**Material provided**:

########################################

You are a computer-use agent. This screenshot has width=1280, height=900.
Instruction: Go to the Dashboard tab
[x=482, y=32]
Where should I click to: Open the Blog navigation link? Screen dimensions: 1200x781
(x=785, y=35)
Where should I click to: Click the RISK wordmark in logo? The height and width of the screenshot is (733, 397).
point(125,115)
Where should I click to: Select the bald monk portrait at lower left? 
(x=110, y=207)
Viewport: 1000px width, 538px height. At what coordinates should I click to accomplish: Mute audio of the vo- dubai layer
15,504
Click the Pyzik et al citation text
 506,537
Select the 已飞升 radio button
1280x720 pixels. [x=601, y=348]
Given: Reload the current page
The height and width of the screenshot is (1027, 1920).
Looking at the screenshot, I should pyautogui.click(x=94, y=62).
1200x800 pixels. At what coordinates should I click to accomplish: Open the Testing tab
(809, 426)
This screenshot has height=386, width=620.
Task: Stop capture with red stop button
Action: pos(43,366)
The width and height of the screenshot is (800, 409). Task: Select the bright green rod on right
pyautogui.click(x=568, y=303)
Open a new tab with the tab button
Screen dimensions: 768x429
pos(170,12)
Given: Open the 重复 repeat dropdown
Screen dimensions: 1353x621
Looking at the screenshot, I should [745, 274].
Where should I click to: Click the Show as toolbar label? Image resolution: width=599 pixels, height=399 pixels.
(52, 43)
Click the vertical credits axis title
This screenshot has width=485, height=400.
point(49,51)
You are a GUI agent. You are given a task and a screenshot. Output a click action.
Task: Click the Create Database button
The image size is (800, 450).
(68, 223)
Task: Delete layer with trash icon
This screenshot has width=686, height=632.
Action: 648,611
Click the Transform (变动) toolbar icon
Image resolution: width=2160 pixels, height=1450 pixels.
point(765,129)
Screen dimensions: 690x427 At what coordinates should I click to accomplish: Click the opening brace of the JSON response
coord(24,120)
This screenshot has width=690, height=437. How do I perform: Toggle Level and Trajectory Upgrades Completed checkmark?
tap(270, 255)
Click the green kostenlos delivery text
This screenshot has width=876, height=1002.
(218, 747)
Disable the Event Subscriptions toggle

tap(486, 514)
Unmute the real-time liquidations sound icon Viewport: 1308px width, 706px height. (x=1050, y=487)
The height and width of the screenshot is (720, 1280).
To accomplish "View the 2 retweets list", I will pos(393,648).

########################################

**Exercise instructions**:
Whenever the string "agent" shows up in a line of the entries, copy that line.

**Response below**:
You are a computer-use agent. This screenshot has width=1280, height=900.
You are a GUI agent. You are given a task and a screenshot. Output a click action.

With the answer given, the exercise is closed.